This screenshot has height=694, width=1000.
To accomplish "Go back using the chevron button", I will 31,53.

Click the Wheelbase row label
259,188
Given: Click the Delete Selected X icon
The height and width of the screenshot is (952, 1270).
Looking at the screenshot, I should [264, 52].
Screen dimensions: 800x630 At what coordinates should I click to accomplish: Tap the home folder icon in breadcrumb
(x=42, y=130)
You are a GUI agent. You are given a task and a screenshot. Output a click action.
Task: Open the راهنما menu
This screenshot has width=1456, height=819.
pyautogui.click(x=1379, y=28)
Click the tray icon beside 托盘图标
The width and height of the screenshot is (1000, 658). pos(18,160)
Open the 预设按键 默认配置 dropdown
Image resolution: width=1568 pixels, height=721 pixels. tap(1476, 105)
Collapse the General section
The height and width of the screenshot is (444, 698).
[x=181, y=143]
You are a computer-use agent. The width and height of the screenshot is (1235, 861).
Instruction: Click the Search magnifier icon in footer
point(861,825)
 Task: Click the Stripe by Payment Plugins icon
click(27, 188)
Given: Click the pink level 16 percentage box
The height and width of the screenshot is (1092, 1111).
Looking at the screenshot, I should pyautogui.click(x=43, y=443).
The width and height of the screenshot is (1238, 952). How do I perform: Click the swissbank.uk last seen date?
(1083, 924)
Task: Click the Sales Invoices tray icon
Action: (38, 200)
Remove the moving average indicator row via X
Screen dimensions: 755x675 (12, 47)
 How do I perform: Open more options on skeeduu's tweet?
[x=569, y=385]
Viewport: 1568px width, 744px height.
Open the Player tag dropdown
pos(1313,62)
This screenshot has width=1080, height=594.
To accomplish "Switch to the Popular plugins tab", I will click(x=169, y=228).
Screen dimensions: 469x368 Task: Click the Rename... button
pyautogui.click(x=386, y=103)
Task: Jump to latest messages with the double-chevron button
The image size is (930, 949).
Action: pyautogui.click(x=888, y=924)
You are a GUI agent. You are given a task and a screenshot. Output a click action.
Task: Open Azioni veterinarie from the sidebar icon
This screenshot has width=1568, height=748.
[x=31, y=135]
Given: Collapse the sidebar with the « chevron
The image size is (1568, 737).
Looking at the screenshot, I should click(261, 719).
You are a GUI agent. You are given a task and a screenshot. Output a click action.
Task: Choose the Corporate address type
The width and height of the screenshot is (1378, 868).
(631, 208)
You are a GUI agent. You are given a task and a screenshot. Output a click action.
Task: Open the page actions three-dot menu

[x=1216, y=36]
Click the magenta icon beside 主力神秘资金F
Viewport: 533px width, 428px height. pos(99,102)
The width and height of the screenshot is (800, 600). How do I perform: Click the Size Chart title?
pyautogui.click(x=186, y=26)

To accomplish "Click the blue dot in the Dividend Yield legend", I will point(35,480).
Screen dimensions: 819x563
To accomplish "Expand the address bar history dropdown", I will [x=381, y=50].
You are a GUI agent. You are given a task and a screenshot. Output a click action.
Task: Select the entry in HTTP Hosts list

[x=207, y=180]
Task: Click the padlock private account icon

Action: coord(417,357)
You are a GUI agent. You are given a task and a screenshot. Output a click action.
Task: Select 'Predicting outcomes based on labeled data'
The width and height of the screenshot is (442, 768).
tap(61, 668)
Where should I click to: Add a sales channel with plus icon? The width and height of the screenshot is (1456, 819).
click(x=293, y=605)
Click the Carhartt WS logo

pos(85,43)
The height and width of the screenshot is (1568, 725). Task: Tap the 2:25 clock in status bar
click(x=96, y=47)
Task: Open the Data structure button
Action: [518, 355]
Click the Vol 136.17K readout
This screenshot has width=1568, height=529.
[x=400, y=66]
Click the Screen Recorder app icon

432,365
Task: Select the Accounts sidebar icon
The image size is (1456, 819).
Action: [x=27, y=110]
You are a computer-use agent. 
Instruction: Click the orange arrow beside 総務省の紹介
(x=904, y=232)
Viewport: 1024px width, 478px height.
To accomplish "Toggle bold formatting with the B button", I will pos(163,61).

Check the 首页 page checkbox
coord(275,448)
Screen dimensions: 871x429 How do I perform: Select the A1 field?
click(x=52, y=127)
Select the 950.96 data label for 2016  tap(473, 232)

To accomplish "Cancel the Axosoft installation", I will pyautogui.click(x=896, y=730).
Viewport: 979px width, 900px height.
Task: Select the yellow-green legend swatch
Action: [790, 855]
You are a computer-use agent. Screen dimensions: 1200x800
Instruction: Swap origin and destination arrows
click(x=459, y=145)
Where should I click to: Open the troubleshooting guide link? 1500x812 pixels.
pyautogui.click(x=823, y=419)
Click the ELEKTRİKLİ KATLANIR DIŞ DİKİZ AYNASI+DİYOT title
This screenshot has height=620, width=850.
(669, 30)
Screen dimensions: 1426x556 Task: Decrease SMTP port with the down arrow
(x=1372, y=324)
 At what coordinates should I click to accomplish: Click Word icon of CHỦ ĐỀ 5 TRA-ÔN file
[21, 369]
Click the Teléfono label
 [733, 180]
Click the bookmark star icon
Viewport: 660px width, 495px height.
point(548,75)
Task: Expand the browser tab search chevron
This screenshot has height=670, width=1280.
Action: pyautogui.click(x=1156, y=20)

> _PROBLEM TO WORK ON_
Copy every line of the records above verbatim, from first to last, with no changes.

> _RESULT OF THIS TASK_
This screenshot has height=694, width=1000.
To accomplish "Go back using the chevron button", I will 31,53.

Click the Wheelbase row label
259,188
Given: Click the Delete Selected X icon
The height and width of the screenshot is (952, 1270).
Looking at the screenshot, I should [264, 52].
Screen dimensions: 800x630 At what coordinates should I click to accomplish: Tap the home folder icon in breadcrumb
(x=42, y=130)
You are a GUI agent. You are given a task and a screenshot. Output a click action.
Task: Open the راهنما menu
This screenshot has width=1456, height=819.
pyautogui.click(x=1379, y=28)
Click the tray icon beside 托盘图标
The width and height of the screenshot is (1000, 658). pos(18,160)
Open the 预设按键 默认配置 dropdown
Image resolution: width=1568 pixels, height=721 pixels. tap(1476, 105)
Collapse the General section
The height and width of the screenshot is (444, 698).
[x=181, y=143]
You are a computer-use agent. The width and height of the screenshot is (1235, 861).
Instruction: Click the Search magnifier icon in footer
point(861,825)
 Task: Click the Stripe by Payment Plugins icon
click(27, 188)
Given: Click the pink level 16 percentage box
The height and width of the screenshot is (1092, 1111).
Looking at the screenshot, I should pyautogui.click(x=43, y=443).
The width and height of the screenshot is (1238, 952). How do I perform: Click the swissbank.uk last seen date?
(1083, 924)
Task: Click the Sales Invoices tray icon
Action: (38, 200)
Remove the moving average indicator row via X
Screen dimensions: 755x675 (12, 47)
 How do I perform: Open more options on skeeduu's tweet?
[x=569, y=385]
Viewport: 1568px width, 744px height.
Open the Player tag dropdown
pos(1313,62)
This screenshot has width=1080, height=594.
To accomplish "Switch to the Popular plugins tab", I will click(x=169, y=228).
Screen dimensions: 469x368 Task: Click the Rename... button
pyautogui.click(x=386, y=103)
Task: Jump to latest messages with the double-chevron button
The image size is (930, 949).
Action: pyautogui.click(x=888, y=924)
You are a GUI agent. You are given a task and a screenshot. Output a click action.
Task: Open Azioni veterinarie from the sidebar icon
This screenshot has width=1568, height=748.
[x=31, y=135]
Given: Collapse the sidebar with the « chevron
The image size is (1568, 737).
Looking at the screenshot, I should click(261, 719).
You are a GUI agent. You are given a task and a screenshot. Output a click action.
Task: Choose the Corporate address type
The width and height of the screenshot is (1378, 868).
(631, 208)
You are a GUI agent. You are given a task and a screenshot. Output a click action.
Task: Open the page actions three-dot menu

[x=1216, y=36]
Click the magenta icon beside 主力神秘资金F
Viewport: 533px width, 428px height. pos(99,102)
The width and height of the screenshot is (800, 600). How do I perform: Click the Size Chart title?
pyautogui.click(x=186, y=26)

To accomplish "Click the blue dot in the Dividend Yield legend", I will point(35,480).
Screen dimensions: 819x563
To accomplish "Expand the address bar history dropdown", I will [x=381, y=50].
You are a GUI agent. You are given a task and a screenshot. Output a click action.
Task: Select the entry in HTTP Hosts list

[x=207, y=180]
Task: Click the padlock private account icon

Action: coord(417,357)
You are a GUI agent. You are given a task and a screenshot. Output a click action.
Task: Select 'Predicting outcomes based on labeled data'
The width and height of the screenshot is (442, 768).
tap(61, 668)
Where should I click to: Add a sales channel with plus icon? The width and height of the screenshot is (1456, 819).
click(x=293, y=605)
Click the Carhartt WS logo

pos(85,43)
The height and width of the screenshot is (1568, 725). Task: Tap the 2:25 clock in status bar
click(x=96, y=47)
Task: Open the Data structure button
Action: [518, 355]
Click the Vol 136.17K readout
This screenshot has width=1568, height=529.
[x=400, y=66]
Click the Screen Recorder app icon

432,365
Task: Select the Accounts sidebar icon
The image size is (1456, 819).
Action: [x=27, y=110]
You are a computer-use agent. 
Instruction: Click the orange arrow beside 総務省の紹介
(x=904, y=232)
Viewport: 1024px width, 478px height.
To accomplish "Toggle bold formatting with the B button", I will pos(163,61).

Check the 首页 page checkbox
coord(275,448)
Screen dimensions: 871x429 How do I perform: Select the A1 field?
click(x=52, y=127)
Select the 950.96 data label for 2016  tap(473, 232)

To accomplish "Cancel the Axosoft installation", I will pyautogui.click(x=896, y=730).
Viewport: 979px width, 900px height.
Task: Select the yellow-green legend swatch
Action: [790, 855]
You are a computer-use agent. Screen dimensions: 1200x800
Instruction: Swap origin and destination arrows
click(x=459, y=145)
Where should I click to: Open the troubleshooting guide link? 1500x812 pixels.
pyautogui.click(x=823, y=419)
Click the ELEKTRİKLİ KATLANIR DIŞ DİKİZ AYNASI+DİYOT title
This screenshot has height=620, width=850.
(669, 30)
Screen dimensions: 1426x556 Task: Decrease SMTP port with the down arrow
(x=1372, y=324)
 At what coordinates should I click to accomplish: Click Word icon of CHỦ ĐỀ 5 TRA-ÔN file
[21, 369]
Click the Teléfono label
 [733, 180]
Click the bookmark star icon
Viewport: 660px width, 495px height.
point(548,75)
Task: Expand the browser tab search chevron
This screenshot has height=670, width=1280.
Action: pyautogui.click(x=1156, y=20)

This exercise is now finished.